►

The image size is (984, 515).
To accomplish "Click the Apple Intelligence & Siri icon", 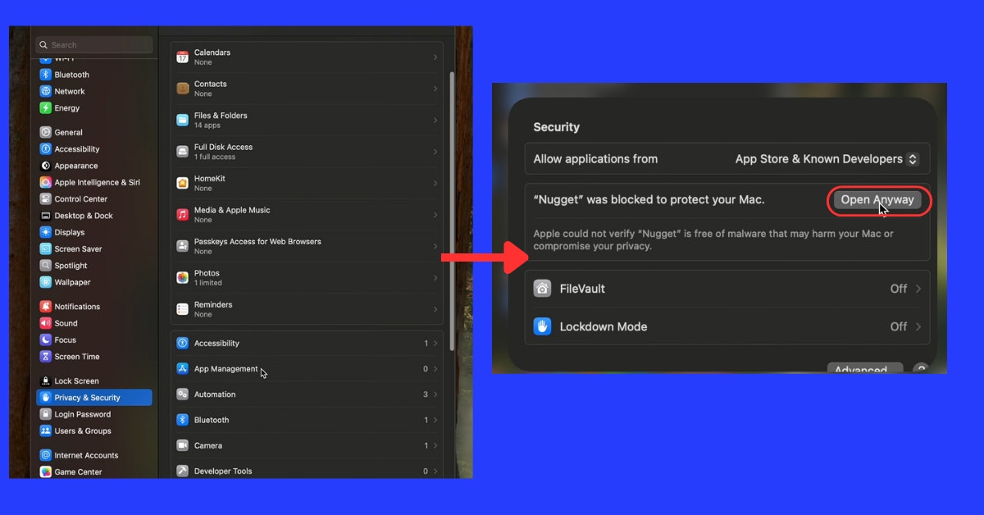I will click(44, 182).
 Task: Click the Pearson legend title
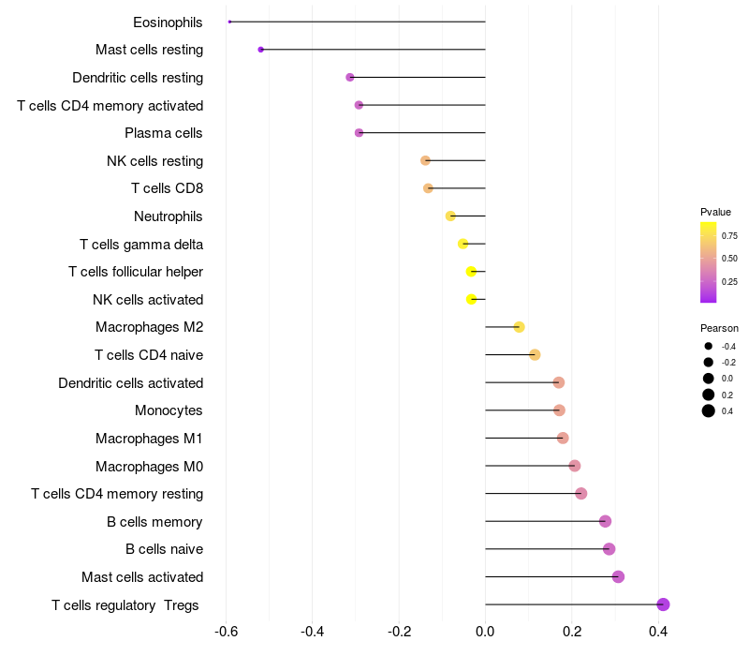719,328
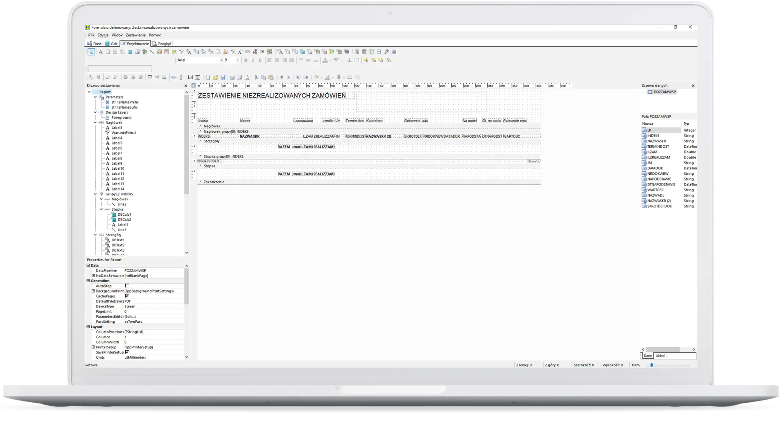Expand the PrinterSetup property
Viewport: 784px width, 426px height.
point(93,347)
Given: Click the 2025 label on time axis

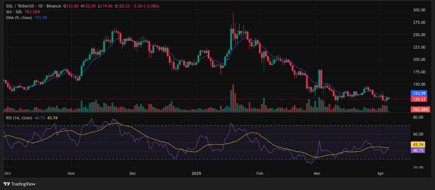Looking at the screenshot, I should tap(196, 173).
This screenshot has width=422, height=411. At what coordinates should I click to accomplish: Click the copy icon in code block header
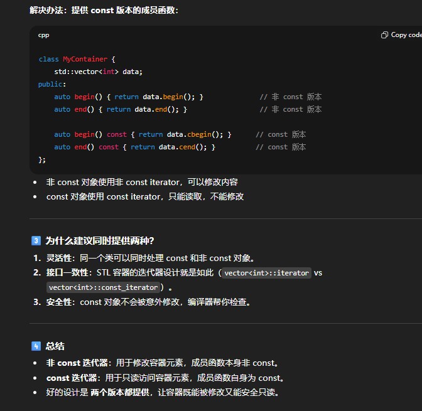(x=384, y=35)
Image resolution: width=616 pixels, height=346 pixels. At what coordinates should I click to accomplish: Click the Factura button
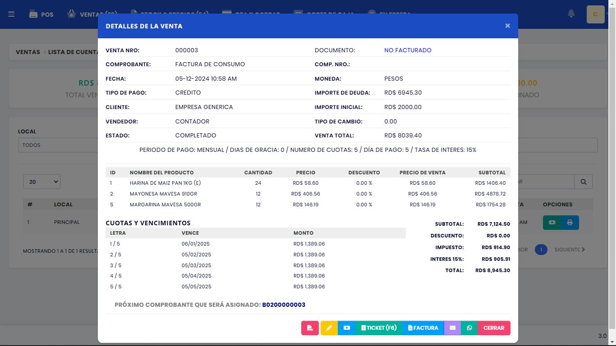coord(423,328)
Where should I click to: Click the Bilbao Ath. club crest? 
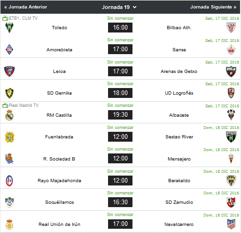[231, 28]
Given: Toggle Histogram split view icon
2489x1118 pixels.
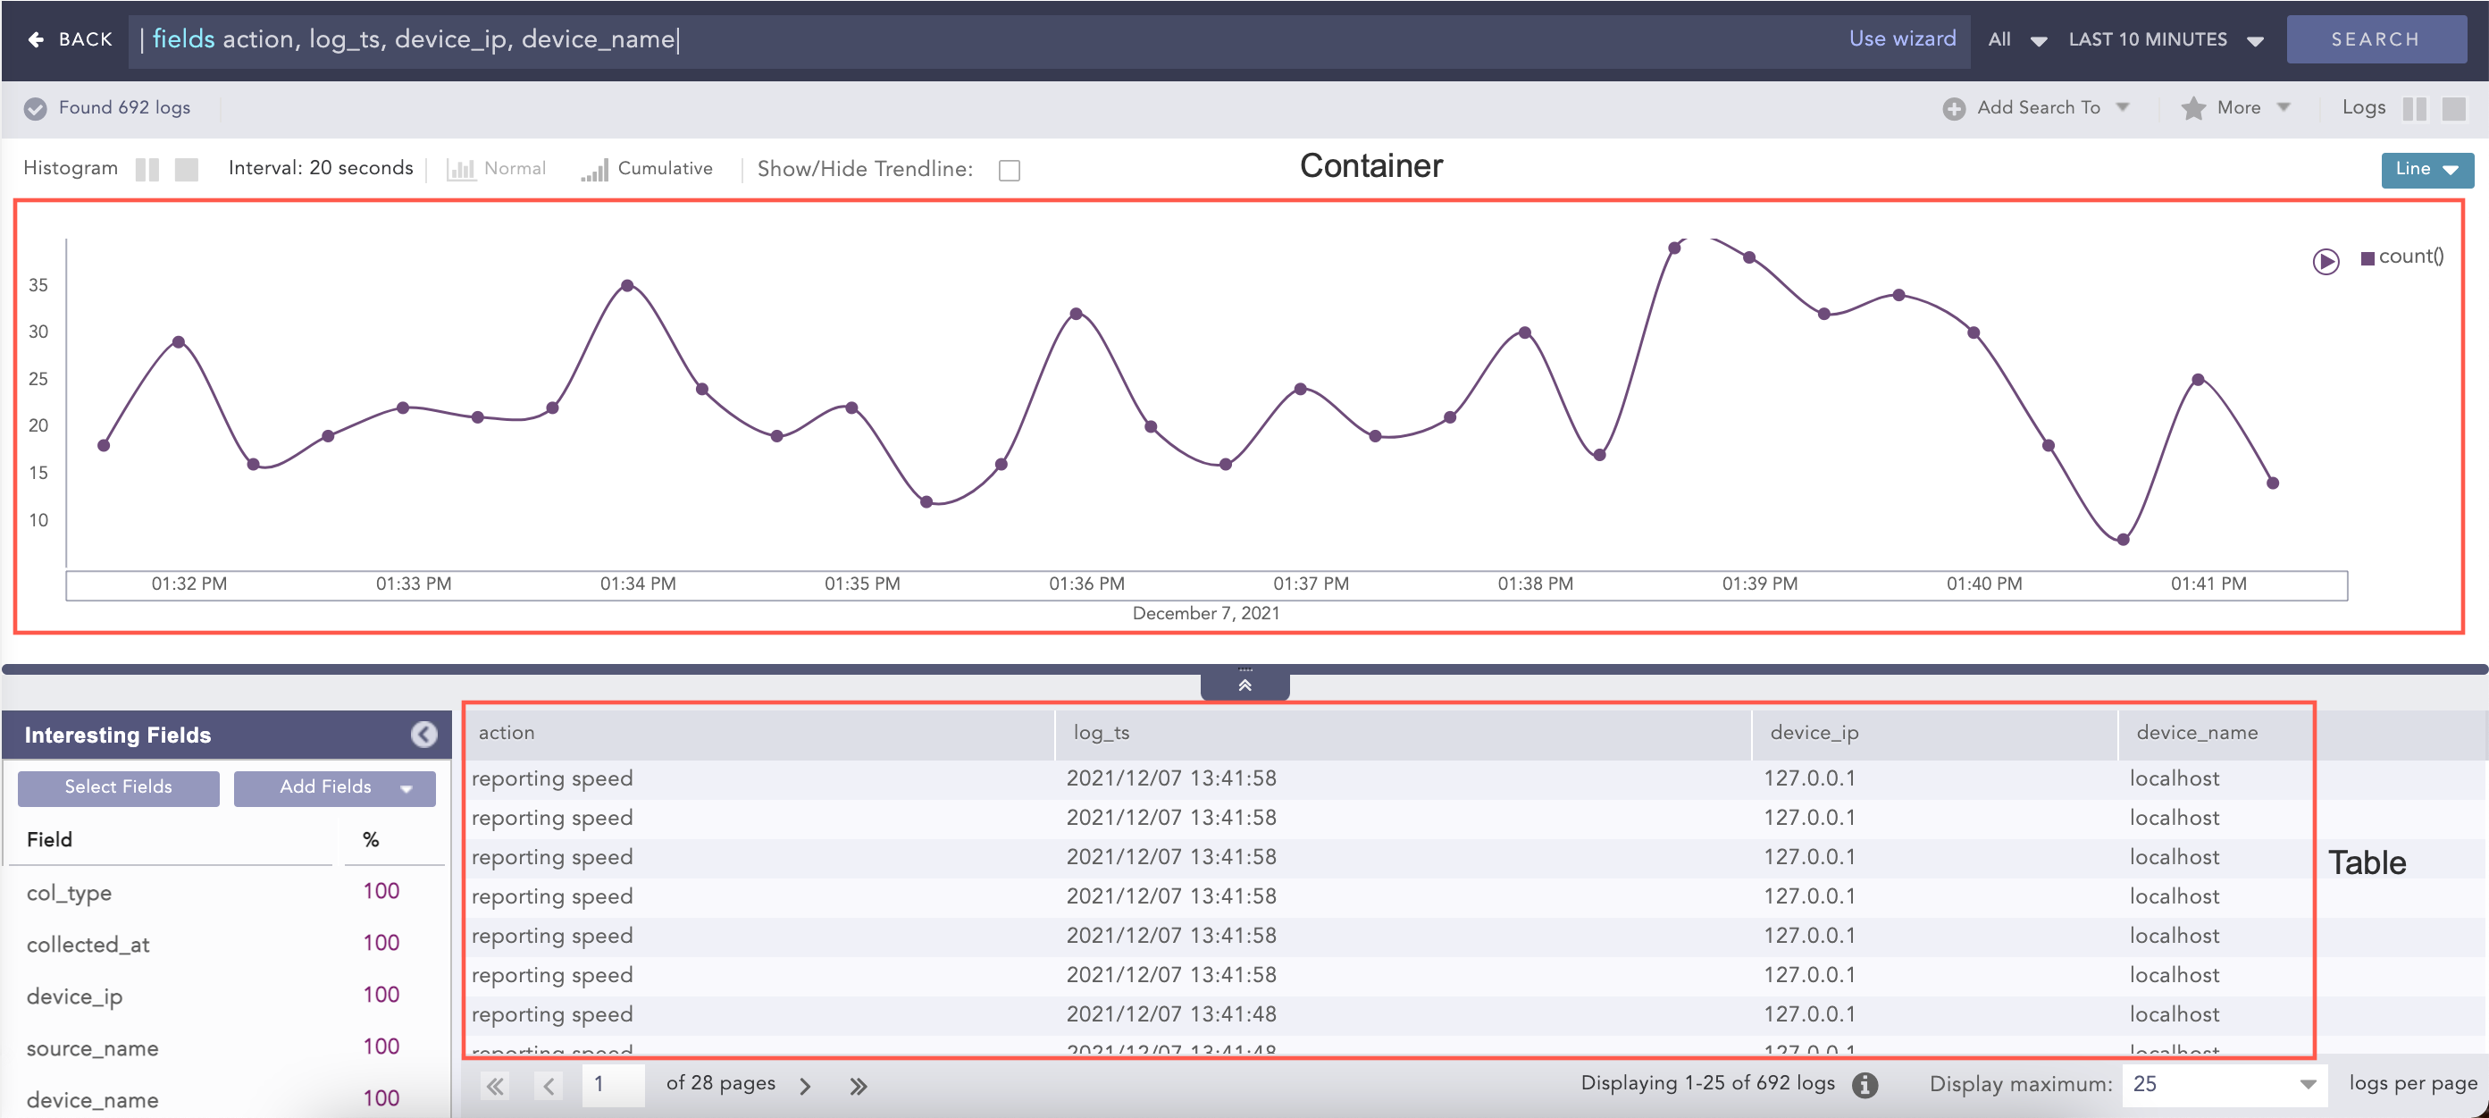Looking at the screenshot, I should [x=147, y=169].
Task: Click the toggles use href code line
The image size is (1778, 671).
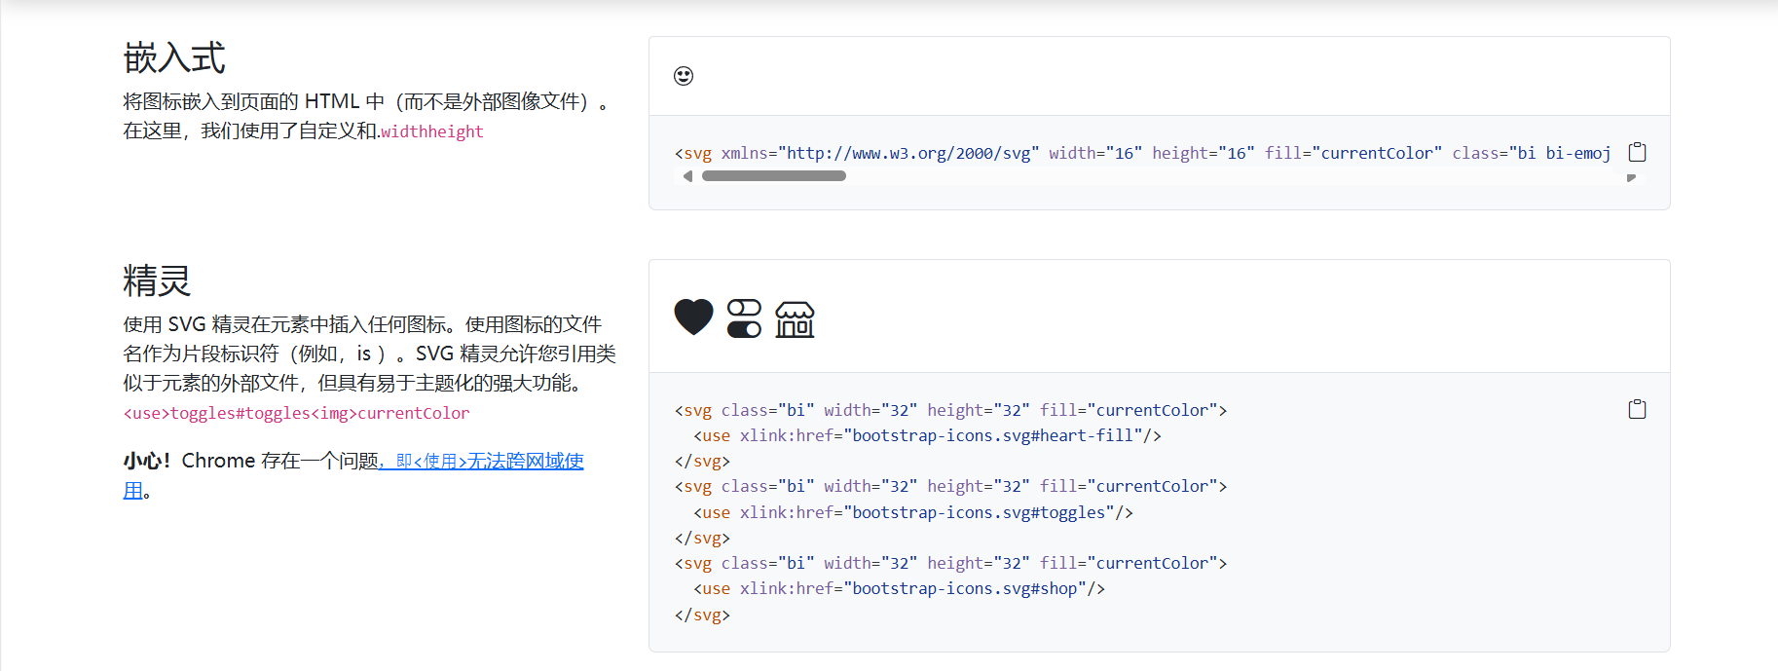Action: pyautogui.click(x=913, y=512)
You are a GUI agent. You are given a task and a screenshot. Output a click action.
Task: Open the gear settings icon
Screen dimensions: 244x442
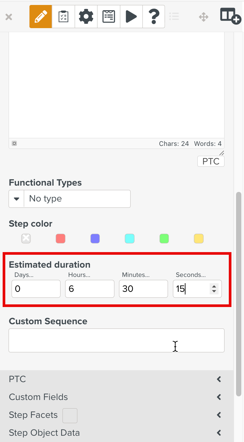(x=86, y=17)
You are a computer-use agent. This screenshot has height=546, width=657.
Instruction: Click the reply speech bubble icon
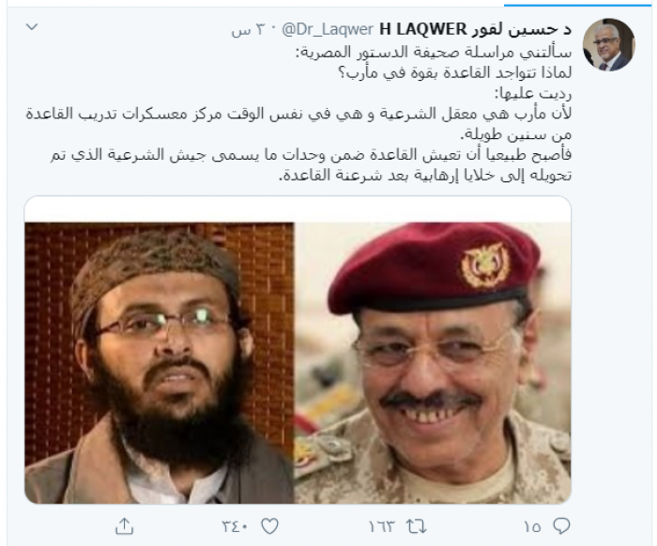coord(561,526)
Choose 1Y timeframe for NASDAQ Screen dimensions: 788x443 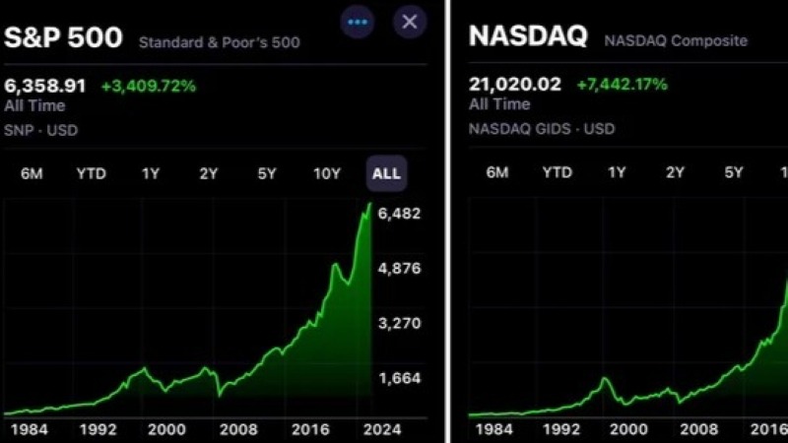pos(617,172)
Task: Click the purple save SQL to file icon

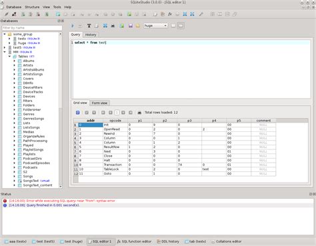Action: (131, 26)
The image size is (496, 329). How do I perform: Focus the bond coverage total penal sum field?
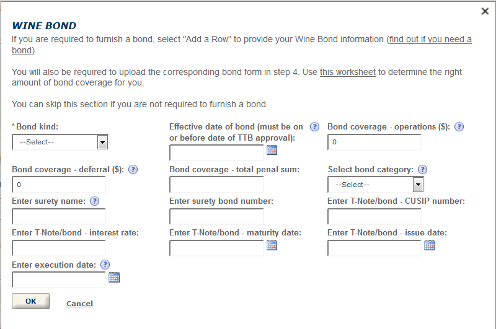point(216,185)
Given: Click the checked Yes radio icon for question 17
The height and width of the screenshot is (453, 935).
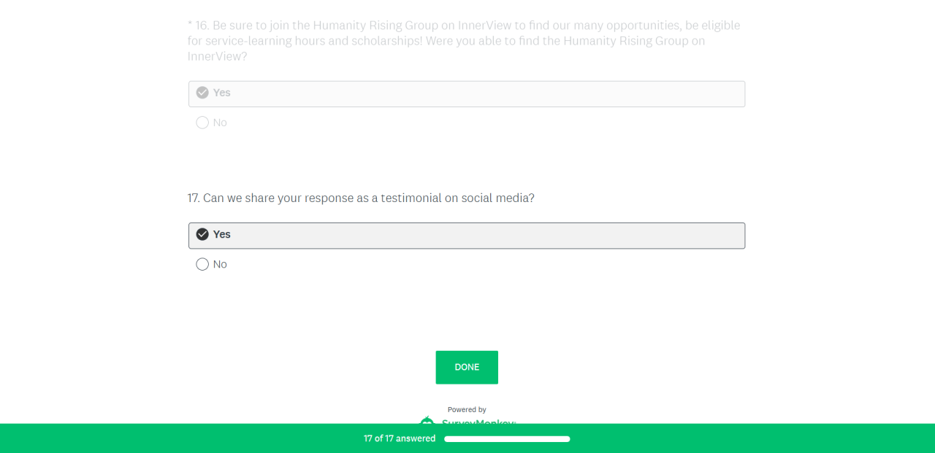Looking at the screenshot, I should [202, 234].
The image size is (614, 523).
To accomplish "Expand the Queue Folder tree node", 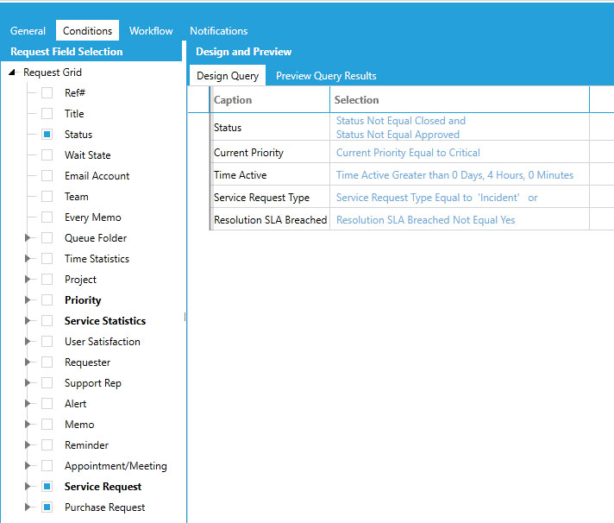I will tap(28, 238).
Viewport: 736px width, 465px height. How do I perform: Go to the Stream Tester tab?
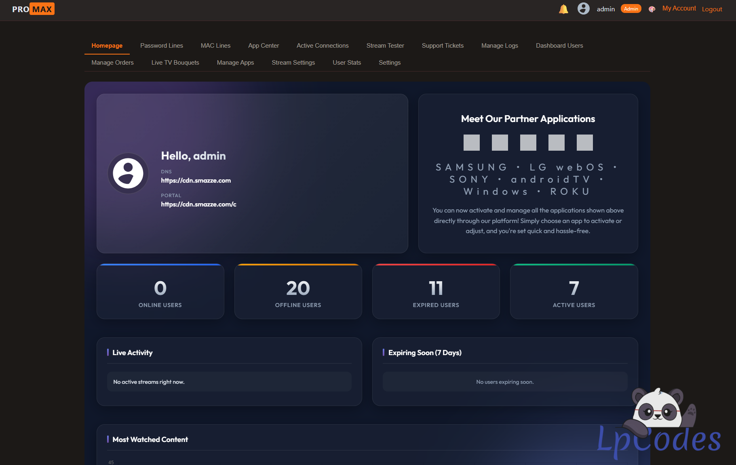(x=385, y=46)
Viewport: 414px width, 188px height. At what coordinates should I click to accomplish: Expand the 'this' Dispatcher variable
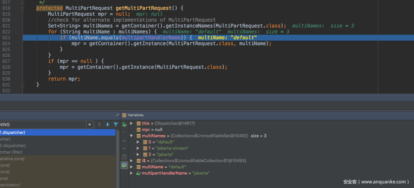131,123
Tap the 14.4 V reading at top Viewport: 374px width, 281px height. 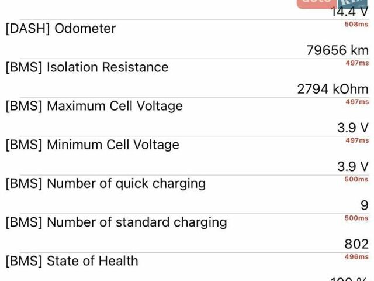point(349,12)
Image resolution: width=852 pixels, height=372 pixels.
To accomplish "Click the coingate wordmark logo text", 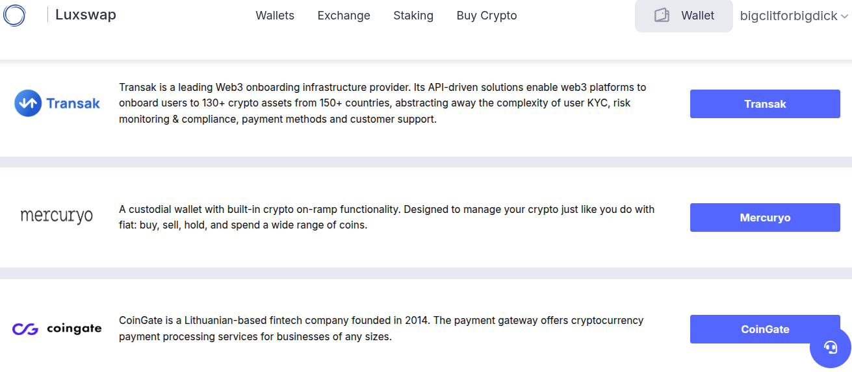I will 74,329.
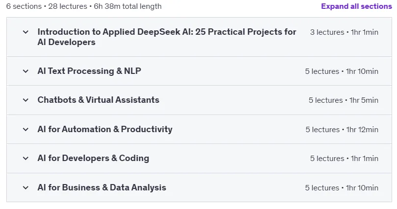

◄

— What to do —
Echo everything in the items above from the line containing "Given: Click the 2025 label on time axis" down to the line containing "Action: pyautogui.click(x=913, y=512)", with both of those lines included, and leave the pictures out of your answer.

— Written solution —
Given: Click the 2025 label on time axis

Looking at the screenshot, I should tap(196, 173).
This screenshot has width=422, height=411. At what coordinates should I click to accomplish: Click the copy icon in code block header
(x=384, y=35)
Image resolution: width=616 pixels, height=346 pixels. At what coordinates should I click to accomplish: Click the Factura button
coord(423,328)
Where should I click to: Click the Bilbao Ath. club crest? 
[231, 28]
Given: Toggle Histogram split view icon
2489x1118 pixels.
Looking at the screenshot, I should [x=147, y=169].
Task: Click the toggles use href code line
The image size is (1778, 671).
Action: pyautogui.click(x=913, y=512)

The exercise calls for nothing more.